▶ **What needs to be done**
Extract every line of the rows below that contains the string "width", and copy each such line in full.

▶ **Dataset entries**
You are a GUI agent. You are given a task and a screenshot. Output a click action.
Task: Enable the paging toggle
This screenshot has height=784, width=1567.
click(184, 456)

...

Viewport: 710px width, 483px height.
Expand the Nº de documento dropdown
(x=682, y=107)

▶ **The solution**
This screenshot has height=784, width=1567.
Viewport: 710px width, 483px height.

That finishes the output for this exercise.